Instituto Tecnológico de Jiquilpan
- Motto: SOCIAL JUSTICE IN THE INDUSTRIAL TECHNIFICATION
- Type: Public
- Director: Dr. Octavio Ramírez Rojas
- Location: Jiquilpan, Michoacán, Mexico
- Nickname: Hawks
- Website: itjilpan.edu.mx

= Jiquilpan Institute of Technology =

University in Michoacán, Mexico

The Instituto Tecnológico de Jiquilpan ("Technological Institute of Jiquilpan" or ITJ) is a university in Jiquilpan de Juárez in the Mexican state of Michoacán.

The idea of founding the institution originated with Dr. Víctor Manuel Ceja Valencia and other alumni of the National Polytechnic Institute (IPN), who saw the need for a local university when high school graduates had to move to the state capital (Morelia) or as far as Mexico City and Guadalajara to obtain a college education.

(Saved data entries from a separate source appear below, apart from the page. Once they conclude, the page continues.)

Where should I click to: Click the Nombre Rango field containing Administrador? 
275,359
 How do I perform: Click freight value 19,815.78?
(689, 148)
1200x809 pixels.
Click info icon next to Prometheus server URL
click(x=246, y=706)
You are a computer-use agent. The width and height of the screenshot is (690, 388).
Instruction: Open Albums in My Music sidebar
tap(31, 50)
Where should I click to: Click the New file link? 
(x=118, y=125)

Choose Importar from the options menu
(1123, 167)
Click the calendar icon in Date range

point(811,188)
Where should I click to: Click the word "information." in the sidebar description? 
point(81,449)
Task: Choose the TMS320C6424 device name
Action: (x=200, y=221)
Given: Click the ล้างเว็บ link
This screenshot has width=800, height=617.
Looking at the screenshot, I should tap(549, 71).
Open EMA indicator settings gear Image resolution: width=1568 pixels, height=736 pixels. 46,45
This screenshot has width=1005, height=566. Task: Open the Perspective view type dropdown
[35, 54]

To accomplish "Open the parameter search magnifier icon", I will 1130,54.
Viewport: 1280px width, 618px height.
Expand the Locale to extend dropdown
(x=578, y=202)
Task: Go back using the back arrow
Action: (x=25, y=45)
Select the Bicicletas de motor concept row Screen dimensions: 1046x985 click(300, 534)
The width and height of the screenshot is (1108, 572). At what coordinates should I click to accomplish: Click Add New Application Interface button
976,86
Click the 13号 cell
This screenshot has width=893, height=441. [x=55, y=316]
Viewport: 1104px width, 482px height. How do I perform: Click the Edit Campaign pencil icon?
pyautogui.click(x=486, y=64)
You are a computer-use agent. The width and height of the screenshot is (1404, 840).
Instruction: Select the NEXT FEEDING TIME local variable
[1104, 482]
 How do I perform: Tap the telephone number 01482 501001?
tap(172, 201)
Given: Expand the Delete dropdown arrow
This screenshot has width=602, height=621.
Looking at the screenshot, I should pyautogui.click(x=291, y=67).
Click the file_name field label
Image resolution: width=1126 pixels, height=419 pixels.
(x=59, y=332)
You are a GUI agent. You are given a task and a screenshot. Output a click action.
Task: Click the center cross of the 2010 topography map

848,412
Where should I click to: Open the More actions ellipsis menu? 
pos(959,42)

The idea was supported by the Governor of Michoacán Carlos Torres Manzo, who donated the land on the institution is currently located. Luis Echeverría Álvarez, then President of Mexico approved a decree on November 27, 1976 which authorized the creation of the ITJ. The first semester of courses started on February 14, 1977.

==Academics==
===Undergraduate programs===

- Architecture
- Engineering Business Management
- Industrial Engineering
- Computer Systems Engineering
- Biochemistry
- Business Administration
- Informatics
- Accounting

==Student life==

Students can create student groups and participate in a number of events running every year. They can choose to take many recreational activities in the areas of athletics and the arts.